Górnik w tym dziesięcioleciu już dwukrotnie eliminował stołeczną drużynę z rywalizacji o krajowy Puchar. Jednak w obu przypadkach zabrzanom było nieco łatwiej, bo podejmowali Legię na własnym boisku, a o losach awansu decydował tylko jeden mecz. W grudniu 2013 roku "Trójkolorowi" zwyciężyli 3:1 na etapie 1/8 finału, a w sierpniu 20016 odprawili "Wojskowych" po dogrywce już w 1/16 finału. W Zabrzu oczywiście liczono na powtórkę z tych wydarzeń, ale także zdawano sobie sprawę, że zadanie nie będzie należało do łatwych.

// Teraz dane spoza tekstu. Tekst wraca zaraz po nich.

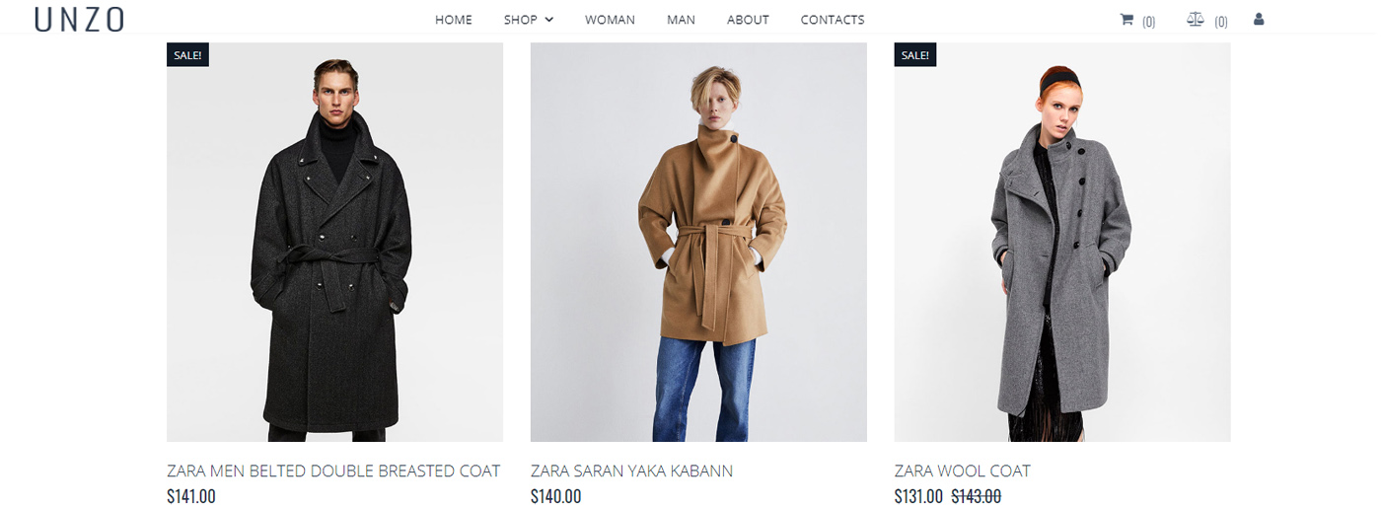Viewport: 1381px width, 508px height.
Task: Open Zara Saran Yaka Kabann title link
Action: point(631,471)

I biorąc pod uwagę przebieg meczu, gospodarze z remisu powinni być zadowoleni. W pierwszej połowie to Legia dążyła do zdobycia bramki, a bezbramkowy remis do przerwy to w dużej mierze zasługa Tomasza Loski. Z ważniejszych interwencji bramkarza Górnika warto wspomnieć dwie sytuacje mające miejsce mniej więcej po pół godzinie gry: Loska najpierw przytomnie wybronił strzał "w kozioł" w wykonaniu Kaspera Hämäläinena z ok. 7 metra, a chwilę później z podobnej odległości sparował na słupek uderzenie Marko Vešovicia. Gospodarze pierwszy groźny strzał oddali dopiero w 43. minucie, a i tak nie został on wpisany do statystyk, bo Igor Angulo znajdował się na pozycji spalonej.

Po zmianie stron Legia dość szybko objęła prowadzenie, bo już w 61. minucie do siatki trafił Vešović, wykańczając kontratak Legii technicznym uderzeniem z granicy pola karnego. Górnik obudził się dopiero w ostatnim kwadransie, a impuls dał gol Rafała Kurzawy z rzutu wolnego w 75. minucie. W końcówce gospodarze jeszcze trzykrotnie poważnie zagrozili defensywie Legii, najlepszą okazję miał Wojciech Hajda, ale 18-letni pomocnik przegrał pojedynek sam na sam z Radosławem Cierznakiem.

Na trybunach bez niespodzianki, bo pewne było, że mecz takie rangi przyciągnie na stadion komplet widowni. Przyjezdni z Warszawy obecni w sektorze gości w ok. 1100 osób (w tym około 10% stanowili ich zgodowicze z Sosnowca). W związku z trwającą akcją "Ostatni Gwizdek" po obu stronach zabrakło praw, a przez pierwsze 15 minut gospodarze oraz goście nie prowadzili dopingu.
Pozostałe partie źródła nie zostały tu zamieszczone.